ナポリ中央駅から中心地とは反対の東側に行くとナポリの光景とはかけはなれた、現代的な建物が並ぶオフィス街エリア、チェントロディレツィオナーレ(Centro Direzionale)があります。
このオフィス街はチェントロディレツィオナーレと呼ばれ、高層ビルの中に多くの会社が拠点を置いています。
設計は日本人建築家 丹下健三
一瞬、あれここ新宿?と思ってしまうほど私たち日本人に見慣れた景色が広がるこのエリアですが、それもそのはず設計に携わったのは世界に誇る日本人の建築家、丹下健三氏です。
第二次世界大戦後の日本復興の第一線で活躍し、広島平和記念資料館や代々木体育館、東京都庁、などに代表される数多くの建築設計に携わった彼は、東京オリンピックを期に海外からもそのレベルの高さを認められるようになります。
ナポリ新都心計画は丹下氏に一任
ナポリでは1960年代ごろから駅周辺の不要になった工業地帯を拡大・整備し、オフィス街を建設する計画が検討されました。その後幾つものアイデアと計画が練られるもののまとまらず、ついに1982年ナポリ新都心計画は丹下 氏に一任されました。
イタリア、ナポリという異国の地で、こんなに評価されているなんて日本人として誇らしいですね。着工からおよそ10年がかりで1995年に当時イタリアで唯一となる超高層ビル街が誕生しました。
チェントロディレツィオナーレの課題
車での交通アクセスの悪さ
チェントロディレツィオナーレでは車での交通アクセスの悪さによる渋滞が問題となっています。

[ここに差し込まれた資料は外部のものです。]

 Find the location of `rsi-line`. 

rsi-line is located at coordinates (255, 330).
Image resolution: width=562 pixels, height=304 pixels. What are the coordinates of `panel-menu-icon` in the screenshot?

チェントロディレツィオナーレにはオフィス街に集中する車の渋滞を避けるため、地下に道路と大きな駐車場スペースが設けられていますが、問題はそこに至るまでの道のりで、ナポリ郊外からチェントロディレツィオナーレに向かうためにはナポリ市内の有料バイパス(Tangenziale di Napoli)を利用するしかありません。そのため、バイパス出入口はいつも大渋滞(特に朝と夕方)。道路の整備による渋滞緩和はナポリの大きな課題です。
夜間の閑散としたビル街と治安の悪さ
また、日中はオフィスで働くビジネスマンのためにカフェテリアやピッツェリア、バールなどのお店も多くみられますが、夜になると人影がなくなりどのお店もシャッターを下ろし、治安も悪くなりがちです。
せっかくこれだけオフィスが入っているビルがあり、可能性を感じる現代的なつくりなだけに非常にもったいないと個人的には思っています。もっと夜にでも人が集まるような施設だったり、レストラン、広場でのイベントなどで賑わえば治安もよくなり活気あるエリアに変われるはずです。
今後のチェントロディレツィオナーレの在り方
ナポリの歴史ある街並みに反して一見浮いてるようなモダンなつくりのチェントロディレツィオナーレ。その不自然とも捉えられる現代的な建物はしばしばナポリ人の批判の対象となります。
ただ、ナポリの経済発展を支えているのは間違いなく、もはやナポリのビジネス分野では欠かせないエリアとなっているので、これらの課題が近い将来に改善されてもっと活気あるチェントロディレツィオナーレが見れるといいなと思います。